Wednesday, 27 June 2018

Why fiction?

If you read yesterday's post you'll be aware of the amount of historical research that's gone in to writing The Glorious Dead - the story of the men who served King and Country first with a rifle, then a shovel.

Several people have asked me why I didn't simply write the book as an historical record - pulling together the facts I'd uncovered and telling the 'real' story.

The answer is simple. First, and most remarkably, so much of what happened - in spite of happening just 100 years ago - is unclear. Even the facts of the Unknown Warrior are disputed. Some sources say six, some say four bodies were exhumed and transferred to St Pol for Brigadier General Wyatt to choose from. (You can read more about what happened here.)

Second, I wanted to really try to understand the lives of the men - the ordinary men, not the decision makers - who did this work, the work of finding and burying the dead, tending the graves, building the iconic war cemeteries. I wanted to explore their reasons, speculate on their emotions and get under their skin.

I also wanted to present these 'ordinary' men (doing an extraordinary thing) with all the psychological depth and insight traditionally given (in fiction) to the officer class. There are precious few examples of that in Great War literature. Plenty of Officers (Stephen Wraysford in Birdsong; George Sherston in Memoirs of a Fox-hunting Man; even Billy Prior in Pat Barker's Regeneration trilogy is - though working class - an officer). Not so many men.
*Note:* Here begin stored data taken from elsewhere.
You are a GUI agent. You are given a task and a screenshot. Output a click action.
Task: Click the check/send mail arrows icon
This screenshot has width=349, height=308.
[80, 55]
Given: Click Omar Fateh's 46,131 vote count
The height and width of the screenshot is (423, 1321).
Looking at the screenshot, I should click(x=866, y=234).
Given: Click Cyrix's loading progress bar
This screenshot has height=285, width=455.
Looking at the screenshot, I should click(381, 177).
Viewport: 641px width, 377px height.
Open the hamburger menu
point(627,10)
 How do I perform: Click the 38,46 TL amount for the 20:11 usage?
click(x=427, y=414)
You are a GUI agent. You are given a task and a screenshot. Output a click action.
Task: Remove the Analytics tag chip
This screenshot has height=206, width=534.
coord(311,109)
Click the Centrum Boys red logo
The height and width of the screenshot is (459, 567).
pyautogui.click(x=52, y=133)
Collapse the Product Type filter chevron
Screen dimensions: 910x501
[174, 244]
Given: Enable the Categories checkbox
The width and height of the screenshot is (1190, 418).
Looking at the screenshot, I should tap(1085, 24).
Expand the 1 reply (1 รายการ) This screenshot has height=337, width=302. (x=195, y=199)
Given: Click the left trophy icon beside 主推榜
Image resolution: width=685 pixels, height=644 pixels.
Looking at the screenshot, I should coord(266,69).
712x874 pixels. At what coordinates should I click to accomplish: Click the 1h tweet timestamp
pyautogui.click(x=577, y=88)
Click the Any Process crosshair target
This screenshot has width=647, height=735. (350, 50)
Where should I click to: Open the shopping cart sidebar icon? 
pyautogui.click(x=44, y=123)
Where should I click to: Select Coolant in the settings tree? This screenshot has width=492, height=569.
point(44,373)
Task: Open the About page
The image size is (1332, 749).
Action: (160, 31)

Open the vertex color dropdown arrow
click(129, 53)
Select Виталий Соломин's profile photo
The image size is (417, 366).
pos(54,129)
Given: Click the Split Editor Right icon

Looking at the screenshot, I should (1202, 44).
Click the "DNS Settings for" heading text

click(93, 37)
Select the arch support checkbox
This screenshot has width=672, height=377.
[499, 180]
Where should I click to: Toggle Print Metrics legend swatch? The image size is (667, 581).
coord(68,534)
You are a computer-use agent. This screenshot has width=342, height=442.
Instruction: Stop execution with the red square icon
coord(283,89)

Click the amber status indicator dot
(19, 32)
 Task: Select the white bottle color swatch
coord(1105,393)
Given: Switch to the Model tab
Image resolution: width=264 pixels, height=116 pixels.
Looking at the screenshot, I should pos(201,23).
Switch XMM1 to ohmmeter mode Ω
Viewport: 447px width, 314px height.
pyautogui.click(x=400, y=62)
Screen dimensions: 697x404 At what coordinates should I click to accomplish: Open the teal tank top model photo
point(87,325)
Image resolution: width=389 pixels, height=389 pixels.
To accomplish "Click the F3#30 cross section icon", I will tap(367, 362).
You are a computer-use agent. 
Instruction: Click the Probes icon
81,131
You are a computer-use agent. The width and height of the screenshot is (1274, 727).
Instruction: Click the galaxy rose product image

There’s an awful lot about the past we simply don’t know. There are an awful lot of stories - histories - hidden. So if we want to fully understand what happened, part of that understanding has to come from fiction. To engage with what these men did, we must use our imagination.

That's what I hope I have done in The Glorious Dead. To the memory of the men who served their King and Country first with a rifle, then a shovel...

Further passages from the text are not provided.